Effect of Aspirin on Cardiovascular Events and Bleeding in the Healthy Elderly

John J McNeil, Rory Wolfe, Robyn L Woods, Andrew M Tonkin, Geoffrey A Donnan, Mark R Nelson, Christopher M Reid, Jessica E Lockery, Brenda Kirpach, Elsdon Storey, Raj C Shah, Jeff D Williamson, Karen L Margolis, Michael E Ernst, Walter P Abhayaratna, Nigel Stocks, Sharyn M Fitzgerald, Suzanne G Orchard, Ruth E Trevaks, Lawrence J Beilin, Colin I Johnston, Joanne Ryan, Barbara Radziszewska, Michael Jelinek, Mobin Malik, Charles B Eaton, Donna Brauer, Geoff Cloud, Erica M Wood, Suzanne E Mahady, Suzanne Satterfield, Richard Grimm, Anne M Murray, ASPREE Investigator Group

Abstract

Background: Aspirin is a well-established therapy for the secondary prevention of cardiovascular events. However, its role in the primary prevention of cardiovascular disease is unclear, especially in older persons, who have an increased risk.

Methods: From 2010 through 2014, we enrolled community-dwelling men and women in Australia and the United States who were 70 years of age or older (or ≥65 years of age among blacks and Hispanics in the United States) and did not have cardiovascular disease, dementia, or disability. Participants were randomly assigned to receive 100 mg of enteric-coated aspirin or placebo. The primary end point was a composite of death, dementia, or persistent physical disability; results for this end point are reported in another article in the Journal. Secondary end points included major hemorrhage and cardiovascular disease (defined as fatal coronary heart disease, nonfatal myocardial infarction, fatal or nonfatal stroke, or hospitalization for heart failure).

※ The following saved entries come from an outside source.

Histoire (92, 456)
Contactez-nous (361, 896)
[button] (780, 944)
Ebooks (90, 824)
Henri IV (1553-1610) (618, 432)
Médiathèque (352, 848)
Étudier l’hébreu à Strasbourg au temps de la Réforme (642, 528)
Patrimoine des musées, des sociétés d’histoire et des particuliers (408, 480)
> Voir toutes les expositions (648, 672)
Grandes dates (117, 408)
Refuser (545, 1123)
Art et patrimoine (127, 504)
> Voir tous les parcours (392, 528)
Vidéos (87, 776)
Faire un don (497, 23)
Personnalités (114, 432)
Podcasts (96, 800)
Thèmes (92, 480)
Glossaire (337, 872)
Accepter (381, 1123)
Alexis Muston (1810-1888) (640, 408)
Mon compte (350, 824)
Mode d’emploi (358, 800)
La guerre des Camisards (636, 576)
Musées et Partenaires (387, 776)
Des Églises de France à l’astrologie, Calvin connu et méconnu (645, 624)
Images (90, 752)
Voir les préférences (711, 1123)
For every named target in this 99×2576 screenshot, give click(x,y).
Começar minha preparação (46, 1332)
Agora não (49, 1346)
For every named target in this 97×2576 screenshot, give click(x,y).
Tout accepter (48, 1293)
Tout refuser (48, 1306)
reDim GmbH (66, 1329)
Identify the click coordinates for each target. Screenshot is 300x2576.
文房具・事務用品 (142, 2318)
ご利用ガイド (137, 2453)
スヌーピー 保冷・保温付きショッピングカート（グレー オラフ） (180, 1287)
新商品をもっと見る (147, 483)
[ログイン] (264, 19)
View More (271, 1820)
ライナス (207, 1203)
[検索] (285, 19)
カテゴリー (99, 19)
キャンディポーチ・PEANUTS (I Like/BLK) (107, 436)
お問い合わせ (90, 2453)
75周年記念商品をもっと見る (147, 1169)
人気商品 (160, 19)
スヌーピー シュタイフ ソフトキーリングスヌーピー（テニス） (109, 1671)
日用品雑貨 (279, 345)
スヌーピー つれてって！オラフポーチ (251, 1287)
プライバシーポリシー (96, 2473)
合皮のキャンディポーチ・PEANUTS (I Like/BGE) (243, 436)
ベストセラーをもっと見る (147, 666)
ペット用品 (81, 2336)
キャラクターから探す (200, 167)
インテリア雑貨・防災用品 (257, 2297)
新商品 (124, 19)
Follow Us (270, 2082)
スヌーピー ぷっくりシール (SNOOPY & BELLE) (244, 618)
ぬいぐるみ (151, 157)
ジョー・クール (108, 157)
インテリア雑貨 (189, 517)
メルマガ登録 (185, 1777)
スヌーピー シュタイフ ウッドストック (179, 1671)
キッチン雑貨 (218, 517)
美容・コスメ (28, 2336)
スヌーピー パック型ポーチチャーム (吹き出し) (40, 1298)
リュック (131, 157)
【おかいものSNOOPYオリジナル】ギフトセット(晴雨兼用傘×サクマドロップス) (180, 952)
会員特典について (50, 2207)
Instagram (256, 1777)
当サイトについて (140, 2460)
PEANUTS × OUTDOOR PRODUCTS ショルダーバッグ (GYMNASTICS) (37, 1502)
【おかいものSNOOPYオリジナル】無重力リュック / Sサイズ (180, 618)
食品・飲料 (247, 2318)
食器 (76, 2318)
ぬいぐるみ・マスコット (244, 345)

Results: Of the 19,114 persons who were enrolled in the trial, 9525 were assigned to receive aspirin and 9589 to receive placebo. After a median of 4.7 years of follow-up, the rate of cardiovascular disease was 10.7 events per 1000 person-years in the aspirin group and 11.3 events per 1000 person-years in the placebo group (hazard ratio, 0.95; 95% confidence interval [CI], 0.83 to 1.08). The rate of major hemorrhage was 8.6 events per 1000 person-years and 6.2 events per 1000 person-years, respectively (hazard ratio, 1.38; 95% CI, 1.18 to 1.62; P<0.001).

Conclusions: The use of low-dose aspirin as a primary prevention strategy in older adults resulted in a significantly higher risk of major hemorrhage and did not result in a significantly lower risk of cardiovascular disease than placebo. (Funded by the National Institute on Aging and others; ASPREE ClinicalTrials.gov number, NCT01038583 .).

Figures

Figure 1.. Cumulative Incidence of Cardiovascular Disease.
Figure 1.. Cumulative Incidence of Cardiovascular Disease.
Shown is the incidence of the prespecified secondary end point of cardiovascular disease (a composite of fatal coronary heart disease, nonfatal myocardial infarction, fatal or nonfatal stroke, or hospitalization for heart failure) according to trial group. The graph stops at year 6 because only a small number of participants (44 in the aspirin group and 43 in the placebo group) reached year 7. The inset shows the same data on an enlarged y axis.
Figure 2.. Cumulative Incidence of Major Hemorrhage.
Figure 2.. Cumulative Incidence of Major Hemorrhage.
Shown is the incidence of the prespecified secondary end point of major hemorrhage (a composite of hemorrhagic stroke, symptomatic intracranial bleeding, or extracranial bleeding that led to transfusion, hospitalization, prolongation of hospitalization, surgery, or death) according to trial group. The graph stops at year 6 because only a small number of participants (44 in the aspirin group and 43 in the placebo group) reached year 7. The inset shows the same data on an enlarged y axis.